### PROBLEM DESCRIPTION
Copy the data below line for line, changing nothing.

Word and element location records
========

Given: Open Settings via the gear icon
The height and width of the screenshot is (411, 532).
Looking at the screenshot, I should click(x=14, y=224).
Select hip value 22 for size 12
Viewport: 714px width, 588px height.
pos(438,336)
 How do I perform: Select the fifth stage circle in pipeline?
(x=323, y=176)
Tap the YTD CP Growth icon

========

### SOLUTION FOR THIS EXERCISE
Given: Open Settings via the gear icon
The height and width of the screenshot is (411, 532).
Looking at the screenshot, I should click(x=14, y=224).
Select hip value 22 for size 12
Viewport: 714px width, 588px height.
pos(438,336)
 How do I perform: Select the fifth stage circle in pipeline?
(x=323, y=176)
Tap the YTD CP Growth icon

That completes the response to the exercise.